Going forward, Synopsys notes the impact Covid-19 is having, both on customers’ roadmaps and how the company can help them. The company’s customers range from startups looking to minimise their application security risk, to larger organisations, from retail to financial services, aiming for best practices.
Sanghani explains that customers rely on more traditional DevOps and collaboration tools, such as Atlassian’s JIRA and ServiceNow, and so ramping that up and getting more automation in is the priority. “Say you found a security defect, an issue in [your] code base – how will [you] get this in front of the developer?” he says. “How do we automate that process and scale up because we’re not working in the same office anymore?

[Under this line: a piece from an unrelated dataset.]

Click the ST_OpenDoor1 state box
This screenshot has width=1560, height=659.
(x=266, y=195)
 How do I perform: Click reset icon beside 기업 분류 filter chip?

“You can have integrations with JIRA, where you push the issue to JIRA and it has the workflow already set up, and it automatically assigns the issue to the developer. The developer opens up the ticket [and knows they] have to fix this – so facilitating that type of automation is something that Synopsys has started to fast track and help customers during this new normal of Covid-19.”
Alongside this is a move to produce a greater quality of results over quantity. “We’re trying to reduce the number of results we give you, but we can give you the context – so it will tell you something was found by this technology and that technology – and it might be the same issue, so you have to solve it only once,” he adds.
“That’s the part which is missing in the industry today. We give you the individual tool data but how do you bring it all together so a developer understands why it’s a problem? Correlation, and a lot of automation-related stuff around detection and remediation is a major part of our plan.” he adds.